- [INFORMATION SUPPLIED]:
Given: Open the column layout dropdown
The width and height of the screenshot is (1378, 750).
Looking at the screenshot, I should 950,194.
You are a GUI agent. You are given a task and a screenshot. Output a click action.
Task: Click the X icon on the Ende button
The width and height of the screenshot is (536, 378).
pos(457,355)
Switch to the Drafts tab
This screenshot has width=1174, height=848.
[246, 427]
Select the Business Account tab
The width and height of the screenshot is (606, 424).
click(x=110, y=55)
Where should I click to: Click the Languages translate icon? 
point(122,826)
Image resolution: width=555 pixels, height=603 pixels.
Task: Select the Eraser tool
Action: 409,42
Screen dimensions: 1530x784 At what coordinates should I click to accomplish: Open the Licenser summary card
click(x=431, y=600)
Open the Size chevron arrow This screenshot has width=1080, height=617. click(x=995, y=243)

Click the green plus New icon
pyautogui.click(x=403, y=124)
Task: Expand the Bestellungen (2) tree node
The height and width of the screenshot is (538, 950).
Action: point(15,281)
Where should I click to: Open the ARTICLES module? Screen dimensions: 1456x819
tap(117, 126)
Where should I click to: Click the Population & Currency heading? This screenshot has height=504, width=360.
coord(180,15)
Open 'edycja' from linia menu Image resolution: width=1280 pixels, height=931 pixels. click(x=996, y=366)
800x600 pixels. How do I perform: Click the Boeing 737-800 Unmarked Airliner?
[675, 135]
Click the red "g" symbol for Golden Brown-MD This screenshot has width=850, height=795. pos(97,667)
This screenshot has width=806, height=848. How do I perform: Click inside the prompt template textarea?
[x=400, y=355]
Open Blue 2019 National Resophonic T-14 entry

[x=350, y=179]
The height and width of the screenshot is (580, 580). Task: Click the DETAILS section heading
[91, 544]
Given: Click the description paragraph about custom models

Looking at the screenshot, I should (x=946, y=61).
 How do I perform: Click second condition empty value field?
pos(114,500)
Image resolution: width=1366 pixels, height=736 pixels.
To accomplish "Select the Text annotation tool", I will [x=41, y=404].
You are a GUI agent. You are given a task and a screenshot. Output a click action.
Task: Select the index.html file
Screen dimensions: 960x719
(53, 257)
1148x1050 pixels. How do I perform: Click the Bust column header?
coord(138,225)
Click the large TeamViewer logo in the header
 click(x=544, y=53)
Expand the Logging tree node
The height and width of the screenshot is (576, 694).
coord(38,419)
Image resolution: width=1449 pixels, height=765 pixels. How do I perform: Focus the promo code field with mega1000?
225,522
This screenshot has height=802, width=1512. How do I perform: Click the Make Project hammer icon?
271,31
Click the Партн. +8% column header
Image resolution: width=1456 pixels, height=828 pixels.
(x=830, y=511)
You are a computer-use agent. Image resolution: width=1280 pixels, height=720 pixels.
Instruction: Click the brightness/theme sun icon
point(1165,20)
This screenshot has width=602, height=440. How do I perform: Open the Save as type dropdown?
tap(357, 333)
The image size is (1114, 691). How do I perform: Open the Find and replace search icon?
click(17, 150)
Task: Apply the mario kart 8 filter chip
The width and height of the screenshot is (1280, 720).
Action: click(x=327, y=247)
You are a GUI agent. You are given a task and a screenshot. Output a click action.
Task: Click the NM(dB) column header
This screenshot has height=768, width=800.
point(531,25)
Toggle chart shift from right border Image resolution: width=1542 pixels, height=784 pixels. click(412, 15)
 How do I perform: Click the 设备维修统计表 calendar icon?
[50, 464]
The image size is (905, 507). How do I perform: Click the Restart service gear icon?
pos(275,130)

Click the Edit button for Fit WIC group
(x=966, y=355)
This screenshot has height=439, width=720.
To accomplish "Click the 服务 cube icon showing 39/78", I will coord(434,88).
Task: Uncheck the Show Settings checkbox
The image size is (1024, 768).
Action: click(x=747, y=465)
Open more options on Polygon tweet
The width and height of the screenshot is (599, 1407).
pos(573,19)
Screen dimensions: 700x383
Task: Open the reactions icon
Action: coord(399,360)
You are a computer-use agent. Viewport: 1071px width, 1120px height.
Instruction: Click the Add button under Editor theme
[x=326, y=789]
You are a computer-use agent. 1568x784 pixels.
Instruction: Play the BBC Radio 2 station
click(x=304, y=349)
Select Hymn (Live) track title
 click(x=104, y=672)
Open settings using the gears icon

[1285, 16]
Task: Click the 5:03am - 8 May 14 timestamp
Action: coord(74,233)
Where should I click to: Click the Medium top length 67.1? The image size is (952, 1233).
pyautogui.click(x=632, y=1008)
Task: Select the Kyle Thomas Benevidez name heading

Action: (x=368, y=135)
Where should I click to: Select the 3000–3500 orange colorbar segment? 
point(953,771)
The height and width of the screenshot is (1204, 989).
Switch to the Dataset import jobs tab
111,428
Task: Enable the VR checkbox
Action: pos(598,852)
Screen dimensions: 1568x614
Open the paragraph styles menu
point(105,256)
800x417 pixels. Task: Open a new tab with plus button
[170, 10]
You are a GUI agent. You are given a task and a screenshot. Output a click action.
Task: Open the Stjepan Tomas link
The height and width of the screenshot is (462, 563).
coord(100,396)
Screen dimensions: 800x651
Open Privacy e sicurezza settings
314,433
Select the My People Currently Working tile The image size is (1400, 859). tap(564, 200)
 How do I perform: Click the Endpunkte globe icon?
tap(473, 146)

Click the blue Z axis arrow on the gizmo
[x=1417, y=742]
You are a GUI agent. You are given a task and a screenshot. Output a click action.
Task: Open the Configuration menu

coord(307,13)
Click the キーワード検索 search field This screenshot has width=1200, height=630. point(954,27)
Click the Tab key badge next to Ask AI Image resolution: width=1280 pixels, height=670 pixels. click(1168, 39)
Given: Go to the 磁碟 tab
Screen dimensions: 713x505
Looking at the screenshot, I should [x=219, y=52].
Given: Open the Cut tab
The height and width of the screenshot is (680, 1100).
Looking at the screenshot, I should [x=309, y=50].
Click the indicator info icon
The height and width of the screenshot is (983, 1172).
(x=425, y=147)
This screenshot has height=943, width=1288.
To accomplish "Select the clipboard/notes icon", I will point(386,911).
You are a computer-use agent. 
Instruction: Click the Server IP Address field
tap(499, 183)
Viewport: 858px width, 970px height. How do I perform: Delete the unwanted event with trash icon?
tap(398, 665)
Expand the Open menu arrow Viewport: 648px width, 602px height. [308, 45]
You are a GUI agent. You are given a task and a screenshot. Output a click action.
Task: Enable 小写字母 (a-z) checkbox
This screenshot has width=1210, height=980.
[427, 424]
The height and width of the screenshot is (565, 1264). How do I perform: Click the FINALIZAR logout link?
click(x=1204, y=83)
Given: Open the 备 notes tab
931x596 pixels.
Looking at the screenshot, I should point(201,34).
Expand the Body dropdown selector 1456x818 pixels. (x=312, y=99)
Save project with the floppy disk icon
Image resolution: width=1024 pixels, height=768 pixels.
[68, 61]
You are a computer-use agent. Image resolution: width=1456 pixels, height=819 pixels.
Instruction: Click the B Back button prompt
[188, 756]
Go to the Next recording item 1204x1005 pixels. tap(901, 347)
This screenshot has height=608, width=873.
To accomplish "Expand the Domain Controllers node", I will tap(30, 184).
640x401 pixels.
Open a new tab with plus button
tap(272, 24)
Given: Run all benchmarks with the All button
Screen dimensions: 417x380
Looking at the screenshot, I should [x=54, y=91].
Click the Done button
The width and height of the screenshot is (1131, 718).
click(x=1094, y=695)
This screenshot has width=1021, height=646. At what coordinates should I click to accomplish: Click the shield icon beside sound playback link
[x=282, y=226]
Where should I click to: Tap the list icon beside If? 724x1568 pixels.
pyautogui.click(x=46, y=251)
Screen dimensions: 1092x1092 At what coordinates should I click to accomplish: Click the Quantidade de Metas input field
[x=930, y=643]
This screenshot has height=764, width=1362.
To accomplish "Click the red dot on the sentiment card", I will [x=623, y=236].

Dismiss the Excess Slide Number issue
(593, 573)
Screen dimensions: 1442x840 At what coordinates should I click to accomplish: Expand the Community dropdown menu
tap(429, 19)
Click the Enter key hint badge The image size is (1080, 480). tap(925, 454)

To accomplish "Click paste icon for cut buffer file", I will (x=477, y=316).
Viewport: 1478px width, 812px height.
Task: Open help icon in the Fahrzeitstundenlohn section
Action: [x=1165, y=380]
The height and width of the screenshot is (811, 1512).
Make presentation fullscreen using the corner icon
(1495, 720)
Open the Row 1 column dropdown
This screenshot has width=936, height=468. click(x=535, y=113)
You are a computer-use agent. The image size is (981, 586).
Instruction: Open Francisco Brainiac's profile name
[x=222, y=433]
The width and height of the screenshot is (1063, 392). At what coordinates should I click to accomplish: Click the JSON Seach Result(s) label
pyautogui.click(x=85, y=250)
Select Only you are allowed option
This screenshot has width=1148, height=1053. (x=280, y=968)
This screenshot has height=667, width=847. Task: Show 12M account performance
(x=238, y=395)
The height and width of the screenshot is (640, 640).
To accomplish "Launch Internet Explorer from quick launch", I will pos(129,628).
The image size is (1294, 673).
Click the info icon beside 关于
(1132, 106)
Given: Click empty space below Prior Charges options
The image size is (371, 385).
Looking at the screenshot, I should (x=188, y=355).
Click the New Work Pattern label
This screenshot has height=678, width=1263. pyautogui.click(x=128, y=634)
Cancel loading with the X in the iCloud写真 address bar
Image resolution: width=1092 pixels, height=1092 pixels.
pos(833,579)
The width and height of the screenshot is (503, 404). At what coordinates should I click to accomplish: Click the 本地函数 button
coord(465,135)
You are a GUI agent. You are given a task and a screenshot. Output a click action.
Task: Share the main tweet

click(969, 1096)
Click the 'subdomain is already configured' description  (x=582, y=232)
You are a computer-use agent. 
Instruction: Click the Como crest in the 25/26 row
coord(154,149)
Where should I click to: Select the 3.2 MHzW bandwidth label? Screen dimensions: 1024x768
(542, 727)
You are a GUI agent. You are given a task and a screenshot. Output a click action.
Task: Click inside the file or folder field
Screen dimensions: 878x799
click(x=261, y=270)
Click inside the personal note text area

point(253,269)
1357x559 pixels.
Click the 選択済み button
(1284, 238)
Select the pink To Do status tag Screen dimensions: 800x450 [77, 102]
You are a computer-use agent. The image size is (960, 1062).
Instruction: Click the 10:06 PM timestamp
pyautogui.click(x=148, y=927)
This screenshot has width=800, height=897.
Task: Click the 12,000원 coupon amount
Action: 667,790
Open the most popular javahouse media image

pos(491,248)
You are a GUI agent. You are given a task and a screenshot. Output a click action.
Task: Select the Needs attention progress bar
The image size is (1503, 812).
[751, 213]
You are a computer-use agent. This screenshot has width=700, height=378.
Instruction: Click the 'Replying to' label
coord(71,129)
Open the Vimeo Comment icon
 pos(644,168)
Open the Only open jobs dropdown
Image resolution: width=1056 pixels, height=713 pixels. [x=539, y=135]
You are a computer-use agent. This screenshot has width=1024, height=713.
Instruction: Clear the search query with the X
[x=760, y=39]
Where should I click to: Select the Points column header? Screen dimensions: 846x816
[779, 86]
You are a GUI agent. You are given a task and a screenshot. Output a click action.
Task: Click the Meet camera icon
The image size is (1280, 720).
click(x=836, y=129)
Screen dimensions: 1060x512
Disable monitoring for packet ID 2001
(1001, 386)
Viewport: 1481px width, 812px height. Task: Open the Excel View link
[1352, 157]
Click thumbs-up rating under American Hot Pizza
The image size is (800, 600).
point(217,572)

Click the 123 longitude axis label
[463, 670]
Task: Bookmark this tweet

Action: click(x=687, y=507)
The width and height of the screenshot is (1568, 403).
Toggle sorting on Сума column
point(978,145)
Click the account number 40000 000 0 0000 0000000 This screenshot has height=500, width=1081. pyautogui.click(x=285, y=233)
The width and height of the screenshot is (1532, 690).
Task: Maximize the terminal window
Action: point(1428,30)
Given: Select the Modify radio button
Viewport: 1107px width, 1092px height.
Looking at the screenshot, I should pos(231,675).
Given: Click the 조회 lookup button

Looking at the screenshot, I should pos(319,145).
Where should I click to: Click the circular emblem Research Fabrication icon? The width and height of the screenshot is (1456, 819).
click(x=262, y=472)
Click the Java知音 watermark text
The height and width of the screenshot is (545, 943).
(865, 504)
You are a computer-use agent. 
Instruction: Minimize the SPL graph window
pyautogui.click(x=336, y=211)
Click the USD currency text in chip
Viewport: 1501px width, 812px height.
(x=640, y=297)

- [WHAT YOU SHOULD DO]: Show every line of the entries above where the word "notes" occurs.

- [TASK OUTPUT]:
To accomplish "Select the clipboard/notes icon", I will point(386,911).
Given: Open the 备 notes tab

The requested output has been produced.